**Records provided**
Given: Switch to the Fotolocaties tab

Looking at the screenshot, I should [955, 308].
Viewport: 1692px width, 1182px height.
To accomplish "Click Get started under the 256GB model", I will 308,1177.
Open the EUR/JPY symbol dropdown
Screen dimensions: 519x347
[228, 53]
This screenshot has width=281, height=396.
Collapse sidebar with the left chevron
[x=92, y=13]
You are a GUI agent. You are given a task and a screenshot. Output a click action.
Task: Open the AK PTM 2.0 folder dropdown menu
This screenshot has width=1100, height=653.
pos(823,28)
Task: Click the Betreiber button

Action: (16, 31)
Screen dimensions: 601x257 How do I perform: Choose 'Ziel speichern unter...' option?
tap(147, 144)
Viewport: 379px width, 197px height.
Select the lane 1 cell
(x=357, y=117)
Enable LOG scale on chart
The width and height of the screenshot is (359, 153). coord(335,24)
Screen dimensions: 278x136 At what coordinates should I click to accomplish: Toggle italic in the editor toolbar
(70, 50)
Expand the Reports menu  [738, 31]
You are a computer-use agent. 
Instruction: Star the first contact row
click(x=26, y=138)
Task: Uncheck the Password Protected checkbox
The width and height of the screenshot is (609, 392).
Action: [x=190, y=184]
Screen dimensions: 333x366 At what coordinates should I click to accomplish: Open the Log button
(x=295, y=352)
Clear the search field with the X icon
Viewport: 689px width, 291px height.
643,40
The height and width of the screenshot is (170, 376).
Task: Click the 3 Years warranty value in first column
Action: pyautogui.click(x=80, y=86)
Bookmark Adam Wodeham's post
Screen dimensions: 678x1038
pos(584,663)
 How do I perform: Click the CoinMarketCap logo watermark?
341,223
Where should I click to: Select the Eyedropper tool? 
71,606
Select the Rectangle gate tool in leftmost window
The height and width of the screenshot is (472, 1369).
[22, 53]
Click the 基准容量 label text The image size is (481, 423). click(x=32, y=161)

**What this task involves**
Every record should be printed again exactly as it reads.

**Output for this exercise**
Given: Switch to the Fotolocaties tab

Looking at the screenshot, I should [955, 308].
Viewport: 1692px width, 1182px height.
To accomplish "Click Get started under the 256GB model", I will 308,1177.
Open the EUR/JPY symbol dropdown
Screen dimensions: 519x347
[228, 53]
This screenshot has width=281, height=396.
Collapse sidebar with the left chevron
[x=92, y=13]
You are a GUI agent. You are given a task and a screenshot. Output a click action.
Task: Open the AK PTM 2.0 folder dropdown menu
This screenshot has width=1100, height=653.
pos(823,28)
Task: Click the Betreiber button

Action: (16, 31)
Screen dimensions: 601x257 How do I perform: Choose 'Ziel speichern unter...' option?
tap(147, 144)
Viewport: 379px width, 197px height.
Select the lane 1 cell
(x=357, y=117)
Enable LOG scale on chart
The width and height of the screenshot is (359, 153). coord(335,24)
Screen dimensions: 278x136 At what coordinates should I click to accomplish: Toggle italic in the editor toolbar
(70, 50)
Expand the Reports menu  [738, 31]
You are a computer-use agent. 
Instruction: Star the first contact row
click(x=26, y=138)
Task: Uncheck the Password Protected checkbox
The width and height of the screenshot is (609, 392).
Action: [x=190, y=184]
Screen dimensions: 333x366 At what coordinates should I click to accomplish: Open the Log button
(x=295, y=352)
Clear the search field with the X icon
Viewport: 689px width, 291px height.
643,40
The height and width of the screenshot is (170, 376).
Task: Click the 3 Years warranty value in first column
Action: pyautogui.click(x=80, y=86)
Bookmark Adam Wodeham's post
Screen dimensions: 678x1038
pos(584,663)
 How do I perform: Click the CoinMarketCap logo watermark?
341,223
Where should I click to: Select the Eyedropper tool? 
71,606
Select the Rectangle gate tool in leftmost window
The height and width of the screenshot is (472, 1369).
[22, 53]
Click the 基准容量 label text The image size is (481, 423). click(x=32, y=161)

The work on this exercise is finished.